Ingin Jadi Pusat Industri Kendaraan Listrik, Perlukah Indonesia Kuasai Vale?

Pemerintah ingin menjadi pemain penting dalam industri kendaraan listrik dunia.

FOTO: Antara/Basri Marzuki
Sebuah dump truck mengangkut material pada pengerukan lapisan atas di pertambangan nikel PT Vale Indonesia di Soroako, Luwu Timur, Sulawesi Selatan, beberapa waktu lalu.
Rep: Intan Pratiwi Red: Ahmad Fikri Noor

REPUBLIKA.CO.ID, JAKARTA -- Divestasi saham PT Vale Indonesia Tbk dinilai perlu dilakukan agar pemerintah menjadi pemilik saham mayoritas perusahaan tambang tersebut. Hal ini sejalan dengan rencana Pemerintah Indonesia yang ingin menjadi pemain penting dalam industri kendaraan listrik di dunia.

Baca Juga

Ekonom Core Indonesia Muhammad Ishak menilai, jika pemerintah melalui Mind ID hanya mempunyai saham 31 persen di Vale, maka upaya pemerintah membangun ekosistem kendaraan listrik yang terintegrasi sulit dilakukan. Menurutnya, pemerintah perlu menjadi pemegang saham pengendali di Vale.

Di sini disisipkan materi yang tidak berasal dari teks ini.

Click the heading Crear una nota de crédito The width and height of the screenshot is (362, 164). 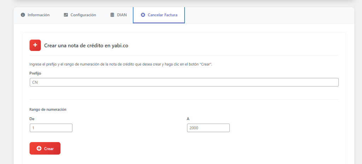pyautogui.click(x=88, y=46)
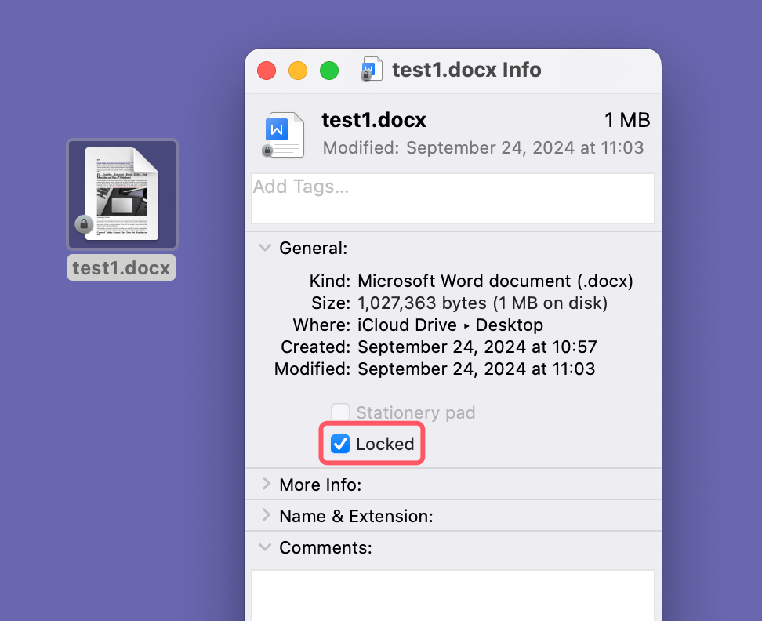Click the padlock on the title bar icon
Screen dimensions: 762x621
click(x=365, y=74)
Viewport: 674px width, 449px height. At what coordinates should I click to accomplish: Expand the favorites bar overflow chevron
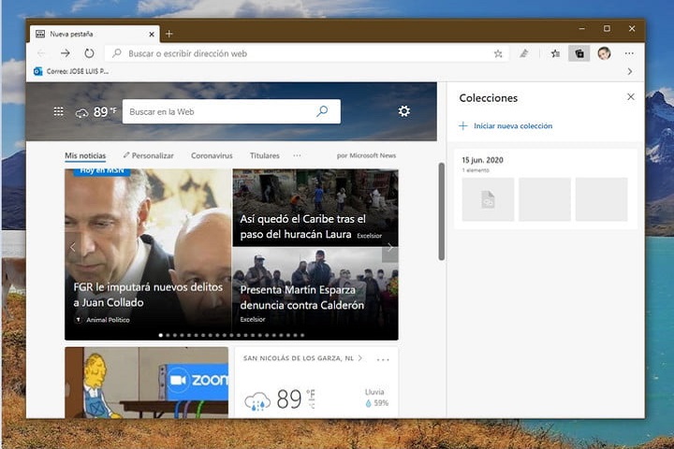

"Peralihan saham Vale ke Mind ID antara 31 persen dan 51 persen jelas konsekuensinya sangat besar. Kenaikan menjadi 31 persen memang akan meningkatkan pengaruh Mind ID dalam pengambilan keputusan strategis, tapi ia belum menjadi pengendali," kata Ishak kepada Republika, Senin (26/6/2023).

Ketika pemerintah mempunyai 51 persen saham, maka pemerintah bisa mengambil kebijakan strategis di perusahaan. Belum lagi soal penetapan dividen dan keuntungan yang bisa berdampak langsung pada APBN. Selain itu, Indonesia juga bisa mengikuti investasi teknologi PT Vale Indonesia Tbk sehingga dapat mendukung pengembangan industri nasional khususnya dalam pengembangan ekosistem baterai kendaraan listrik. 

Ishak menilai, jika pemerintah tidak menguasai Vale, maka pengembangan ekosistem kendaraan listrik akan lebih terbatas. "Misalnya, kerja sama strategis dengan investor manufaktur baterai atau pendirian smelter HPAL oleh Vale tidak dapat diputuskan oleh Mind ID," ucapnya.